Challenge → Turn the entries from the line with "Task: Choose the 縦横ピクセル指定 resize mode" to the line with "click(x=155, y=366)" into a two-column CSV with the columns text and answer, one row per entry. Put each value in one quoted field and replace its line breaks with spaces.

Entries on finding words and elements
* START *

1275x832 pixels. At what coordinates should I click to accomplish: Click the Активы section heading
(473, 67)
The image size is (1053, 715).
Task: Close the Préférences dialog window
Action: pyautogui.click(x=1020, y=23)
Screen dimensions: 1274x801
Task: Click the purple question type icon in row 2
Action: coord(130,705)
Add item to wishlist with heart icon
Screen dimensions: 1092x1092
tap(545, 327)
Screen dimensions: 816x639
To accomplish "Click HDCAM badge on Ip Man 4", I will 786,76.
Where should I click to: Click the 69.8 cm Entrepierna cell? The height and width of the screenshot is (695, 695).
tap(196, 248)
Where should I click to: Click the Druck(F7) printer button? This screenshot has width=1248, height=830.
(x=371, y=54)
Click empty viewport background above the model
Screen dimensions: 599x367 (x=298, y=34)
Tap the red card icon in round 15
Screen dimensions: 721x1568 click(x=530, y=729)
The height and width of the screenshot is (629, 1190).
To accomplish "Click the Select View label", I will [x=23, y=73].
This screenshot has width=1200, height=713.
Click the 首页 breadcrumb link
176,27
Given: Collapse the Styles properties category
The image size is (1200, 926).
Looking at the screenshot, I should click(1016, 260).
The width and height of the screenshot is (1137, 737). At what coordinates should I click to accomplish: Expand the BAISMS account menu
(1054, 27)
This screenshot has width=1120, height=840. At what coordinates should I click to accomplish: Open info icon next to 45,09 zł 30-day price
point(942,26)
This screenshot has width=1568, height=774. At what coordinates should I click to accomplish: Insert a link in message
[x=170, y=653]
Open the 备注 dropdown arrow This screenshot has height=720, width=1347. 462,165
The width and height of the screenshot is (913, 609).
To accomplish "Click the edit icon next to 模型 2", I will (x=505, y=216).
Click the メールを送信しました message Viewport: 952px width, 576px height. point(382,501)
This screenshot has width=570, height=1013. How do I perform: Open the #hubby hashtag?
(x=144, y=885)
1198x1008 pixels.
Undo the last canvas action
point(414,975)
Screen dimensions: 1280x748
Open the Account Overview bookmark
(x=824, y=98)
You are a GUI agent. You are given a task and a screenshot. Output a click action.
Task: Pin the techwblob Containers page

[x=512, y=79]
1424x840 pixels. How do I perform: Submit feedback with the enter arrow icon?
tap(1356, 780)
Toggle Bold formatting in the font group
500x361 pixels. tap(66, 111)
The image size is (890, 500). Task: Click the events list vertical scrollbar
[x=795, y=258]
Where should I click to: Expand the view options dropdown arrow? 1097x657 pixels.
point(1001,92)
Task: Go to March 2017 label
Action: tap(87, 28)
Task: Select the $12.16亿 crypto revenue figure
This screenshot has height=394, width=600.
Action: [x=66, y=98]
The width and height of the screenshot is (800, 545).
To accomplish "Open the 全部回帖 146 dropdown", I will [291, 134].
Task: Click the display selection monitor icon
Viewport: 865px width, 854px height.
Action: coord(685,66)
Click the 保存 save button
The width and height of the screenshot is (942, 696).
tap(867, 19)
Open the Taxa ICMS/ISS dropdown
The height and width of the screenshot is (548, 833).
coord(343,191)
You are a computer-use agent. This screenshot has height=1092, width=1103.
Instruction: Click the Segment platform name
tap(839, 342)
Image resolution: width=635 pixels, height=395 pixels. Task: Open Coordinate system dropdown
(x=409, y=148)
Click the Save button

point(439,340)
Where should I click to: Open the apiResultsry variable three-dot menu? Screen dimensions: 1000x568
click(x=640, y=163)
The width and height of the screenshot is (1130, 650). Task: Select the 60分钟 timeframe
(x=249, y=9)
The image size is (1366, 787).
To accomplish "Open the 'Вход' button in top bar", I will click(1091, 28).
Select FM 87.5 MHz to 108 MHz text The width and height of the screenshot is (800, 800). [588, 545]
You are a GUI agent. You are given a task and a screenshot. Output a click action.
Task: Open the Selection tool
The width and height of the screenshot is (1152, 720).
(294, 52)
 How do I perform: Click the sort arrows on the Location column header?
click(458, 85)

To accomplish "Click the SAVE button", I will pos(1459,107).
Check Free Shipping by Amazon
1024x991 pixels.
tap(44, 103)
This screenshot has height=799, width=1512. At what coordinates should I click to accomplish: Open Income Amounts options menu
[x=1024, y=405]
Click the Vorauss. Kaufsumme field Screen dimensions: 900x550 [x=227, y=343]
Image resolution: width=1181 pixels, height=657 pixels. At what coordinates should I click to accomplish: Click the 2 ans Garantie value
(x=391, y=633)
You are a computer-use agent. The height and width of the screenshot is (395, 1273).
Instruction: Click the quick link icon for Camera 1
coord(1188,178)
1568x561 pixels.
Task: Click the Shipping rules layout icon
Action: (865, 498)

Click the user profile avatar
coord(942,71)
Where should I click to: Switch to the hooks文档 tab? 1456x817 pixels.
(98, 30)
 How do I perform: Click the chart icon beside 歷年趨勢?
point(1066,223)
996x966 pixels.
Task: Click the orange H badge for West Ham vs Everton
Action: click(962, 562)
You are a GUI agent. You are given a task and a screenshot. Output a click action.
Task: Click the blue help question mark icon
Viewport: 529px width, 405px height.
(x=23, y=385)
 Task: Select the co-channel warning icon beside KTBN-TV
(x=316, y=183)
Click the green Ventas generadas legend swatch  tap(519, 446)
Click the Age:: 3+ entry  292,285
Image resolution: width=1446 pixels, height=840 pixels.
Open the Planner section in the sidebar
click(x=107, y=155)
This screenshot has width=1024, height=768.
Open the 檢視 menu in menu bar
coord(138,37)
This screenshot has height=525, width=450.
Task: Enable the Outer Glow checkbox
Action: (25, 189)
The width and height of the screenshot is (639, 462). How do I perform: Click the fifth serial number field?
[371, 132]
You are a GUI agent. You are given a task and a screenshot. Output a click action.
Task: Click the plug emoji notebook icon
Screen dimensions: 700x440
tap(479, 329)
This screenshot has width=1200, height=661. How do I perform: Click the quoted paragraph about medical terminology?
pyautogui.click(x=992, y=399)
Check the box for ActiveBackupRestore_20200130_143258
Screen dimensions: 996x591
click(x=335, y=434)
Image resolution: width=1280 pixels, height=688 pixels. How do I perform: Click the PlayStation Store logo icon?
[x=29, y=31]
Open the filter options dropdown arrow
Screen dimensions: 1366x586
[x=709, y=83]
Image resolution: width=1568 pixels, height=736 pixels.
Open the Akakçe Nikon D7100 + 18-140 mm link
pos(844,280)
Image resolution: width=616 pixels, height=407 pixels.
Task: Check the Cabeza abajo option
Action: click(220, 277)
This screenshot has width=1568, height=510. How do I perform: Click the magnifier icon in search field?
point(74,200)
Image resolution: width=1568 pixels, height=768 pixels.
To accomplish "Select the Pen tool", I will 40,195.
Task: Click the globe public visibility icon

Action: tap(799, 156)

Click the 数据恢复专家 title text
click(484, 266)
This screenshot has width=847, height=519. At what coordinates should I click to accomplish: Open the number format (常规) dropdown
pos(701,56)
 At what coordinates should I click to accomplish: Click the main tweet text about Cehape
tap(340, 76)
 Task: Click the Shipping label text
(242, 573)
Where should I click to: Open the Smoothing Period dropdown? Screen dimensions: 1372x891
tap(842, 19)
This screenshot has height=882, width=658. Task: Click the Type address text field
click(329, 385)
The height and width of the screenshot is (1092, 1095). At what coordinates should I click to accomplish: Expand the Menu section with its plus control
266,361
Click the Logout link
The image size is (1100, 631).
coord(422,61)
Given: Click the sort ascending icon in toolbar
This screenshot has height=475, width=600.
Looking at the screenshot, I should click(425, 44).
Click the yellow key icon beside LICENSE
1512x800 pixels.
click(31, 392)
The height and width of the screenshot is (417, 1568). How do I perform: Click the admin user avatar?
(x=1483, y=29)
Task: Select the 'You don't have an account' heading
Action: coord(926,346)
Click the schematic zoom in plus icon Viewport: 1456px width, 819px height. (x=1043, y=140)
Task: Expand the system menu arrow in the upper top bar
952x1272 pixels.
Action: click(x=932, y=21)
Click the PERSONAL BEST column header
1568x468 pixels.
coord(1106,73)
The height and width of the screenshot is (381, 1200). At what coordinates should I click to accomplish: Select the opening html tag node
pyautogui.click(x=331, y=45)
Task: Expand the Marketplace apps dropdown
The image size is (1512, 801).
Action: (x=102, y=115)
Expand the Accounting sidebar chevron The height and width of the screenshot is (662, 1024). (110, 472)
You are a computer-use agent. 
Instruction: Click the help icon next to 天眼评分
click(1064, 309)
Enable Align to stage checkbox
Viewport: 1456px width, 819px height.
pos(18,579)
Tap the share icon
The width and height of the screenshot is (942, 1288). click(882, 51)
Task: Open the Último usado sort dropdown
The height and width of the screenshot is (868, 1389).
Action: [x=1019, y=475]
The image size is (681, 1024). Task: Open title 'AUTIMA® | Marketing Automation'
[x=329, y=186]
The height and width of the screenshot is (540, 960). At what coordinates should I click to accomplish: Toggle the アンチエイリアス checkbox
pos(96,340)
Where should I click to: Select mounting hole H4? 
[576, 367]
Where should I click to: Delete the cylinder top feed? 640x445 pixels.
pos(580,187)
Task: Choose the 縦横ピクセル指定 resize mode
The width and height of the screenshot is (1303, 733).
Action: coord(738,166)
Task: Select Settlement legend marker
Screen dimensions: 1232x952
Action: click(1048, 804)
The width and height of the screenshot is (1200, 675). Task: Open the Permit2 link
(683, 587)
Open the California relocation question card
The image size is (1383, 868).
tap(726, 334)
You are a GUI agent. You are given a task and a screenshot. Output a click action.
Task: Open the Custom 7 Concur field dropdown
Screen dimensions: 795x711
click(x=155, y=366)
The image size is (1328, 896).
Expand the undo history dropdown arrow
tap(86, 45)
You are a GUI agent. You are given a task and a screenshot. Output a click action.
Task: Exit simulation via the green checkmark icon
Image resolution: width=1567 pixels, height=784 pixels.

* END *

Result of this task →
text,answer
"Task: Choose the 縦横ピクセル指定 resize mode The width and height of the screenshot is (1303, 733).","Action: coord(738,166)"
"Task: Select Settlement legend marker Screen dimensions: 1232x952","Action: click(1048, 804)"
"The width and height of the screenshot is (1200, 675). Task: Open the Permit2 link","(683, 587)"
"Open the California relocation question card The image size is (1383, 868).","tap(726, 334)"
"You are a GUI agent. You are given a task and a screenshot. Output a click action. Task: Open the Custom 7 Concur field dropdown Screen dimensions: 795x711","click(x=155, y=366)"